■ Work to complete
The listing below must be reproduced in full, exactly as written.

-----

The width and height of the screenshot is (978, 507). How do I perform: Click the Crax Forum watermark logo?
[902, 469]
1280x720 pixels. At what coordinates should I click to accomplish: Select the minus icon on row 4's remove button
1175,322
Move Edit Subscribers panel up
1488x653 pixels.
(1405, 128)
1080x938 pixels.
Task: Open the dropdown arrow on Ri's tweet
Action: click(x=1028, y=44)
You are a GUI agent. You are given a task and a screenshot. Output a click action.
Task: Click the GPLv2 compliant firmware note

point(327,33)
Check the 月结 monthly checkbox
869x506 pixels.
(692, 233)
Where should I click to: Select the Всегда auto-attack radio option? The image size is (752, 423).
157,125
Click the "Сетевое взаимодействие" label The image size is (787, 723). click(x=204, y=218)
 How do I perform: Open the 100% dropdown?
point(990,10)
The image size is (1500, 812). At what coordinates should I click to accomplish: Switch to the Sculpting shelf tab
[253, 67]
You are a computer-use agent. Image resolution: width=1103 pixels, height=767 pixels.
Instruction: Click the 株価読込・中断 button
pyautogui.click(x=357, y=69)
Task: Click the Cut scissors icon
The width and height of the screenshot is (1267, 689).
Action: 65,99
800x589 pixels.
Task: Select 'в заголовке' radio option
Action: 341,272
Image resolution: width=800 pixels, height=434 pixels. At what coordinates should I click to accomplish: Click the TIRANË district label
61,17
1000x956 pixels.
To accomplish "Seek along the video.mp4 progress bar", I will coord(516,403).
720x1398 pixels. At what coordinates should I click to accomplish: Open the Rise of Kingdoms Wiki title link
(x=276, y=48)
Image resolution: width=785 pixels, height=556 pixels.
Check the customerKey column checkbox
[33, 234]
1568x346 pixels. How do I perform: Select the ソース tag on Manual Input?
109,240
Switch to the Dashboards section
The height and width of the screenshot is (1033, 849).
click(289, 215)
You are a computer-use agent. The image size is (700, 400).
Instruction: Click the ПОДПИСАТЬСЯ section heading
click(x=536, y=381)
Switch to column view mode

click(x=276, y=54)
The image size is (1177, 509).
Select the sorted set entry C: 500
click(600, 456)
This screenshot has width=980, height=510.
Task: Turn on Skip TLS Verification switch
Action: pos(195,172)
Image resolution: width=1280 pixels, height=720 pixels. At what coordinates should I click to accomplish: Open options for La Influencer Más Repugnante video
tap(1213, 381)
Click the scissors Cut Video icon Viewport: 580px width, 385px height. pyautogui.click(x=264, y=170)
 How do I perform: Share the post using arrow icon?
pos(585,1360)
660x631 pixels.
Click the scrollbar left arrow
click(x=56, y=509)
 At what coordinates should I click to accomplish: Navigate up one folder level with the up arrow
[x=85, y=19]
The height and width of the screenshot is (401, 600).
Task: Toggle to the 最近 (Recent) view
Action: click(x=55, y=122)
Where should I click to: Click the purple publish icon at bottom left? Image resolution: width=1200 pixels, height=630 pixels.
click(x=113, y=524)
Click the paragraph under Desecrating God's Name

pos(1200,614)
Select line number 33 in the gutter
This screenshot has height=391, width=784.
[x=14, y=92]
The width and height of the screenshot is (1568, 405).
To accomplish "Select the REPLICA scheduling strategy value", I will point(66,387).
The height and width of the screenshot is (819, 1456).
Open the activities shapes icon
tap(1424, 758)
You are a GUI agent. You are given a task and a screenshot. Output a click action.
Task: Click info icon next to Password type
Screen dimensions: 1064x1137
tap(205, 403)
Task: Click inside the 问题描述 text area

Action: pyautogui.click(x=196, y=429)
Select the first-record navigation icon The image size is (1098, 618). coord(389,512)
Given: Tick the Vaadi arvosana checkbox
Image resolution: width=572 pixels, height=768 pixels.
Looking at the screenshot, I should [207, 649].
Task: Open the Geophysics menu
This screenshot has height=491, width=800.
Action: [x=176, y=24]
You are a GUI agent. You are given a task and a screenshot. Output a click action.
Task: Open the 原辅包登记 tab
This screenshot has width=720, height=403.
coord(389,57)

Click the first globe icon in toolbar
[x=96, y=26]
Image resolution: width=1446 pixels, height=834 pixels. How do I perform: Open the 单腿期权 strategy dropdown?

-----

■ Exercise response
The width and height of the screenshot is (978, 507). How do I perform: Click the Crax Forum watermark logo?
[902, 469]
1280x720 pixels. At what coordinates should I click to accomplish: Select the minus icon on row 4's remove button
1175,322
Move Edit Subscribers panel up
1488x653 pixels.
(1405, 128)
1080x938 pixels.
Task: Open the dropdown arrow on Ri's tweet
Action: click(x=1028, y=44)
You are a GUI agent. You are given a task and a screenshot. Output a click action.
Task: Click the GPLv2 compliant firmware note

point(327,33)
Check the 月结 monthly checkbox
869x506 pixels.
(692, 233)
Where should I click to: Select the Всегда auto-attack radio option? The image size is (752, 423).
157,125
Click the "Сетевое взаимодействие" label The image size is (787, 723). click(x=204, y=218)
 How do I perform: Open the 100% dropdown?
point(990,10)
The image size is (1500, 812). At what coordinates should I click to accomplish: Switch to the Sculpting shelf tab
[253, 67]
You are a computer-use agent. Image resolution: width=1103 pixels, height=767 pixels.
Instruction: Click the 株価読込・中断 button
pyautogui.click(x=357, y=69)
Task: Click the Cut scissors icon
The width and height of the screenshot is (1267, 689).
Action: 65,99
800x589 pixels.
Task: Select 'в заголовке' radio option
Action: 341,272
Image resolution: width=800 pixels, height=434 pixels. At what coordinates should I click to accomplish: Click the TIRANË district label
61,17
1000x956 pixels.
To accomplish "Seek along the video.mp4 progress bar", I will coord(516,403).
720x1398 pixels. At what coordinates should I click to accomplish: Open the Rise of Kingdoms Wiki title link
(x=276, y=48)
Image resolution: width=785 pixels, height=556 pixels.
Check the customerKey column checkbox
[33, 234]
1568x346 pixels. How do I perform: Select the ソース tag on Manual Input?
109,240
Switch to the Dashboards section
The height and width of the screenshot is (1033, 849).
click(289, 215)
You are a computer-use agent. The image size is (700, 400).
Instruction: Click the ПОДПИСАТЬСЯ section heading
click(x=536, y=381)
Switch to column view mode

click(x=276, y=54)
The image size is (1177, 509).
Select the sorted set entry C: 500
click(600, 456)
This screenshot has width=980, height=510.
Task: Turn on Skip TLS Verification switch
Action: pos(195,172)
Image resolution: width=1280 pixels, height=720 pixels. At what coordinates should I click to accomplish: Open options for La Influencer Más Repugnante video
tap(1213, 381)
Click the scissors Cut Video icon Viewport: 580px width, 385px height. pyautogui.click(x=264, y=170)
 How do I perform: Share the post using arrow icon?
pos(585,1360)
660x631 pixels.
Click the scrollbar left arrow
click(x=56, y=509)
 At what coordinates should I click to accomplish: Navigate up one folder level with the up arrow
[x=85, y=19]
The height and width of the screenshot is (401, 600).
Task: Toggle to the 最近 (Recent) view
Action: click(x=55, y=122)
Where should I click to: Click the purple publish icon at bottom left? Image resolution: width=1200 pixels, height=630 pixels.
click(x=113, y=524)
Click the paragraph under Desecrating God's Name

pos(1200,614)
Select line number 33 in the gutter
This screenshot has height=391, width=784.
[x=14, y=92]
The width and height of the screenshot is (1568, 405).
To accomplish "Select the REPLICA scheduling strategy value", I will point(66,387).
The height and width of the screenshot is (819, 1456).
Open the activities shapes icon
tap(1424, 758)
You are a GUI agent. You are given a task and a screenshot. Output a click action.
Task: Click info icon next to Password type
Screen dimensions: 1064x1137
tap(205, 403)
Task: Click inside the 问题描述 text area

Action: pyautogui.click(x=196, y=429)
Select the first-record navigation icon The image size is (1098, 618). coord(389,512)
Given: Tick the Vaadi arvosana checkbox
Image resolution: width=572 pixels, height=768 pixels.
Looking at the screenshot, I should [207, 649].
Task: Open the Geophysics menu
This screenshot has height=491, width=800.
Action: [x=176, y=24]
You are a GUI agent. You are given a task and a screenshot. Output a click action.
Task: Open the 原辅包登记 tab
This screenshot has width=720, height=403.
coord(389,57)

Click the first globe icon in toolbar
[x=96, y=26]
Image resolution: width=1446 pixels, height=834 pixels. How do I perform: Open the 单腿期权 strategy dropdown?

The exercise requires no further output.